Employment and hours worked
Bjorn Jarvis, head of labour statistics at the ABS, said this latest data showed an ongoing strengthening in Victoria’s labour market.
“Employment in Victoria increased by 74,000 people in November, following last month’s increase of 82,000 people,” Mr Jarvis said. “Hours worked in Victoria also recovered strongly again, increasing by 5.2 per cent, following an increase of 5.6 per cent in October.
“The gap between Victoria and the rest of Australia has narrowed considerably since September, off the back of two consecutive months of strong recovery in employment and hours. Employment in Victoria in November was 2.1 per cent below March, compared to 0.7 per cent in the rest of Australia, while the gap in hours worked remained more pronounced (4.5 per cent versus 0.4 per cent).”

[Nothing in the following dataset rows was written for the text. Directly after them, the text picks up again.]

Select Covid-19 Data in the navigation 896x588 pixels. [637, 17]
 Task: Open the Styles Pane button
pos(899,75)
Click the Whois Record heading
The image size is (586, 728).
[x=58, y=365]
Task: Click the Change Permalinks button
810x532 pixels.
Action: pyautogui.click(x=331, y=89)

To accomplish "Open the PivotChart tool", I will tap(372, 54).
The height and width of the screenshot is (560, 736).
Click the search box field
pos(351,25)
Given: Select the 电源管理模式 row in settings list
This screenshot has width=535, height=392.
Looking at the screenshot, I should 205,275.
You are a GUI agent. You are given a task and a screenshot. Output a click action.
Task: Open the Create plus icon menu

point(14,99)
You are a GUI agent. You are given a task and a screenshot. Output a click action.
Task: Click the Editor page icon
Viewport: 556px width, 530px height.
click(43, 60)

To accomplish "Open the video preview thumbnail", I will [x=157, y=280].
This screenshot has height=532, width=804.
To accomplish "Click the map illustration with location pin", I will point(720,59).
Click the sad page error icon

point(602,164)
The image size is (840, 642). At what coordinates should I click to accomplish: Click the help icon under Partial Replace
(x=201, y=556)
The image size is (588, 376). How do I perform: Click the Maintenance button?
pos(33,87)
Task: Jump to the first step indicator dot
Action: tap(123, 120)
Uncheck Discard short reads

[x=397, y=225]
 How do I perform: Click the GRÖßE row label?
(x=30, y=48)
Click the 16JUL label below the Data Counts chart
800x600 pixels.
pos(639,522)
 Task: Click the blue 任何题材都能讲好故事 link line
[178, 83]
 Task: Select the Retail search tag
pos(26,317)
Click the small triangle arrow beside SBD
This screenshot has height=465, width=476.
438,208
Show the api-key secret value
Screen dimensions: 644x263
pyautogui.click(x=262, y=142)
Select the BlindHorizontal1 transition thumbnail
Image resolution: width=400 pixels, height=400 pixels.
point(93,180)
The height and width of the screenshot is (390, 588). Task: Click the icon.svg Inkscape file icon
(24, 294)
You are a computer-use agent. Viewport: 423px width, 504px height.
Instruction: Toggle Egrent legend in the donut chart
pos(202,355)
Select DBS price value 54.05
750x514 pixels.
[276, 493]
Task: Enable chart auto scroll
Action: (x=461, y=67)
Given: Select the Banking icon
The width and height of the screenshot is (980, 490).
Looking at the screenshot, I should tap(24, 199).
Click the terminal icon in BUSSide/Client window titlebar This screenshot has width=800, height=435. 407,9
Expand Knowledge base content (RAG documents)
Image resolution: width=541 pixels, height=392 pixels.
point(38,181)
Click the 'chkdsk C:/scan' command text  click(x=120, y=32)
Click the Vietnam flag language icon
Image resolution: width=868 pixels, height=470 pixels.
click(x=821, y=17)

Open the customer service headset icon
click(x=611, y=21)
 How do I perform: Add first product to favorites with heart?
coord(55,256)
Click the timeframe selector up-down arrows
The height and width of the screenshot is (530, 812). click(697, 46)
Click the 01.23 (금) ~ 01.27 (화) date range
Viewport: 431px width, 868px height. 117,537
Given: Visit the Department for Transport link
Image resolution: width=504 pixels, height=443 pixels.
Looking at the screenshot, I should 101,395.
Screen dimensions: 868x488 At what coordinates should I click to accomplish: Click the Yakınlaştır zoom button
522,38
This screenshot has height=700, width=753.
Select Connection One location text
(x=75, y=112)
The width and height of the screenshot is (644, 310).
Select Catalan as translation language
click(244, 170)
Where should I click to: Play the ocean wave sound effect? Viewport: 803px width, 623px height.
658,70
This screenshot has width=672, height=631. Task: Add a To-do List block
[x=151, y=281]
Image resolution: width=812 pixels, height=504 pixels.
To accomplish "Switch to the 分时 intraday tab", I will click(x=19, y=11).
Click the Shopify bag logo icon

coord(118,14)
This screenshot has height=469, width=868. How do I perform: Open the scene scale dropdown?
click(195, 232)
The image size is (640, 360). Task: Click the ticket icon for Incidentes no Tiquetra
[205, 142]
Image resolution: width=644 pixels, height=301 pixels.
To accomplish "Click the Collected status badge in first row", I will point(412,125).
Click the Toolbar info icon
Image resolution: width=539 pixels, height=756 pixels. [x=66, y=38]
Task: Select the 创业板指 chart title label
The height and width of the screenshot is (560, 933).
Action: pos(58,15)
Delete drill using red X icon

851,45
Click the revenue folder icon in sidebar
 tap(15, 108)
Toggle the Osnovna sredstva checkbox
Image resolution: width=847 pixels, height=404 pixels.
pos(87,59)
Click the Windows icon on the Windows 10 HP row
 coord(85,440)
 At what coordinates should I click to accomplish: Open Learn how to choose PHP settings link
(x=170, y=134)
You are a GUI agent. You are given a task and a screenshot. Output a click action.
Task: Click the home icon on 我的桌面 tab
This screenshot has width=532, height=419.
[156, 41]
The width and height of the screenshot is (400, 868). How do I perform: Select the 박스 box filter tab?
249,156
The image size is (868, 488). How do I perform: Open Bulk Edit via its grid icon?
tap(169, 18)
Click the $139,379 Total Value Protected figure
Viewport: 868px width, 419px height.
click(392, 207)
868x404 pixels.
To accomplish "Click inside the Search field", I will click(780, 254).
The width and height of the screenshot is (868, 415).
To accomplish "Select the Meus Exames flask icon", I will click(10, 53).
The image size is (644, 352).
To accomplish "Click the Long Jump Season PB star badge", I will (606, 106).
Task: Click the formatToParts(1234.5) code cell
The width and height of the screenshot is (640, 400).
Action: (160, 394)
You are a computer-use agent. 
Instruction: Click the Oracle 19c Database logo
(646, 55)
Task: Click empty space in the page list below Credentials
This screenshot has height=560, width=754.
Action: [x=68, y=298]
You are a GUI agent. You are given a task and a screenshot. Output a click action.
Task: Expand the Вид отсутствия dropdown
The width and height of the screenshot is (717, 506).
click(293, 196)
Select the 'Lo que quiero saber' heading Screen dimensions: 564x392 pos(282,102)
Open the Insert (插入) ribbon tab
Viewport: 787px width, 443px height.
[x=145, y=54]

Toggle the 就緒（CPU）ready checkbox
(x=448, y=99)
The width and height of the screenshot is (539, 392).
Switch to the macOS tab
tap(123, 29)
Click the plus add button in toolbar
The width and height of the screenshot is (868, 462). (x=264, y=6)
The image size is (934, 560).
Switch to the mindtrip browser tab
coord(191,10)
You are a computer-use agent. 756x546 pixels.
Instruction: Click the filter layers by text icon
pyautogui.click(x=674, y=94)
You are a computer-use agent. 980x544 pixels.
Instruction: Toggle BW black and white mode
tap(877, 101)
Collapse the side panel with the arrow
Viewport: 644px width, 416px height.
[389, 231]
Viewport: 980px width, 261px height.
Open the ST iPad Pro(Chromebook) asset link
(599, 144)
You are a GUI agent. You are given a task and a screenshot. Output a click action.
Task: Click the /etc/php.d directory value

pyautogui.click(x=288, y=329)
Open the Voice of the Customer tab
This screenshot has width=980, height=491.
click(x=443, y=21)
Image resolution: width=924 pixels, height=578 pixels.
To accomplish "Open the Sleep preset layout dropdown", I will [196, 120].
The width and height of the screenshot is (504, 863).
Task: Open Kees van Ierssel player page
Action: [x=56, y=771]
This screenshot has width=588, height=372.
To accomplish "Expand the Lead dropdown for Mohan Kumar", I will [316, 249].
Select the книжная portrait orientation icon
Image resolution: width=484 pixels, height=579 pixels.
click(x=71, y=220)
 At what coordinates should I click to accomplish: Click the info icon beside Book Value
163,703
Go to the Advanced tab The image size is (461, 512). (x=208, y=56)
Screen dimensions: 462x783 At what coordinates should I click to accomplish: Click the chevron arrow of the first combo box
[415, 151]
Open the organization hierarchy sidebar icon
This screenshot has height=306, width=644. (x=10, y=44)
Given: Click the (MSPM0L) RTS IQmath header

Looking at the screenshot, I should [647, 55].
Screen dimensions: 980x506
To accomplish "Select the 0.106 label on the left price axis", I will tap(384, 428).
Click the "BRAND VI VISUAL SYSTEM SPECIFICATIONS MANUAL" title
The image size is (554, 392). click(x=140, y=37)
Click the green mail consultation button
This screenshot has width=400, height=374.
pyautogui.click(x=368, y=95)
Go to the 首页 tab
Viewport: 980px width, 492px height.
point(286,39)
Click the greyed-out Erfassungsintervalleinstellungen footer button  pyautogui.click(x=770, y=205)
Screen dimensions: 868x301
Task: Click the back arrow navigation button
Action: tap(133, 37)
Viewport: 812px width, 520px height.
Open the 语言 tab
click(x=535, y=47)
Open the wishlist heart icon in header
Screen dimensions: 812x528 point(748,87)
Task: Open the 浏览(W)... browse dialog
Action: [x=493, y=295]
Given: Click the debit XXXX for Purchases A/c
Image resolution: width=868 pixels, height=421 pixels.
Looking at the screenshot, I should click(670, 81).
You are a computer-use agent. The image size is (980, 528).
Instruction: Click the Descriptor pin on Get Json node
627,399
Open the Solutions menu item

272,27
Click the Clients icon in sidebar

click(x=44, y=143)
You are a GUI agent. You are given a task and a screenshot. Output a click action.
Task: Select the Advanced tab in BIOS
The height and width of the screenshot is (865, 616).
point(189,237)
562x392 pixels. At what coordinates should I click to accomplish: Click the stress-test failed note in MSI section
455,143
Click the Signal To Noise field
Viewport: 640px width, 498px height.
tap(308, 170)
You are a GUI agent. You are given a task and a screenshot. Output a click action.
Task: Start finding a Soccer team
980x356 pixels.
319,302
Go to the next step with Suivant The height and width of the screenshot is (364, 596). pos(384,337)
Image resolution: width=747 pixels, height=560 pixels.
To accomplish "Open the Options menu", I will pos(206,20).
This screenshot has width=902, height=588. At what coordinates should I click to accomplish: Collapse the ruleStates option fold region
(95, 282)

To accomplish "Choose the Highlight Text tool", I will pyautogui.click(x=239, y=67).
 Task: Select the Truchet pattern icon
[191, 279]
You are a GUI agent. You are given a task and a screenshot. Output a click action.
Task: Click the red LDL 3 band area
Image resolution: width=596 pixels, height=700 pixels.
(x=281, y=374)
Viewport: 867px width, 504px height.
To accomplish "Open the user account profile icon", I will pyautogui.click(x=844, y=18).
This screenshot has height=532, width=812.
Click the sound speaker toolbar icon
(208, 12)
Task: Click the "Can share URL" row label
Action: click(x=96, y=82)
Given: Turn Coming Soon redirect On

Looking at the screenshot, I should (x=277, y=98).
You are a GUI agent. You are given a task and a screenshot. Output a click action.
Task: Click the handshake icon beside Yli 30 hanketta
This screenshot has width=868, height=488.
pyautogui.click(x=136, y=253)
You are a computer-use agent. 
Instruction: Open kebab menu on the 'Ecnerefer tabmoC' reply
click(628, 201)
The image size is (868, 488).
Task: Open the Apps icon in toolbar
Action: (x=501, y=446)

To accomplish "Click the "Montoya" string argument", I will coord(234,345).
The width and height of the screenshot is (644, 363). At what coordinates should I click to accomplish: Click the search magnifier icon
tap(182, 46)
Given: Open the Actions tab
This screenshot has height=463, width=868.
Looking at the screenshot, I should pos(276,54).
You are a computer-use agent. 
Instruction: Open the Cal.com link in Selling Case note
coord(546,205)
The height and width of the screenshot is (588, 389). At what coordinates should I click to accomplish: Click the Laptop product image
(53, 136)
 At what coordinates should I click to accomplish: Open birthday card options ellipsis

The strong recovery in full-time employment in October continued into November. The 2.1 per cent increase (183,000 people) in full-time employment over the two months was the largest increase in the series, and accounted for around two thirds of the employment increase over the period (270,000 people).
Unemployment and participation
Seasonally adjusted unemployment decreased in November (by 17,300 people), with the unemployment rate decreasing 0.2 percentage points to 6.8 per cent.
The participation rate rose by a further 0.3 percentage points, returning to the historic high of 66.1 per cent last seen in January 2020.
“Early in the COVID period we saw large flows of people out of the labour force – 666,000 people between March and May – and the participation rate fell 3.3 percentage points over the two months. While the participation rate has recovered, there are still 138,000 fewer employed people than in March and 226,000 more unemployed people,” Mr Jarvis said.
The strong employment growth in Victoria saw the state’s participation rate increase by 1.2 percentage points in November, and remained only 0.2 percentage points below March. The Victorian unemployment rate decreased by 0.2 percentage points to 7.1 per cent.
The youth participation rate increased 1.5 percentage points to 69.7 per cent, reaching its highest point since March 2009. The youth unemployment rate remained largely unchanged at 15.6 per cent, alongside strong employment growth in the age group (21,200 people).
The underemployment rate fell by a further 1.0 percentage point in November to 9.4 per cent, 4.4 percentage points below its peak in April 2020.
The underutilisation rate, which combines the unemployment and underemployment rates, fell 1.2 percentage points to 16.2 per cent, 4.0 percentage points below its peak in May 2020.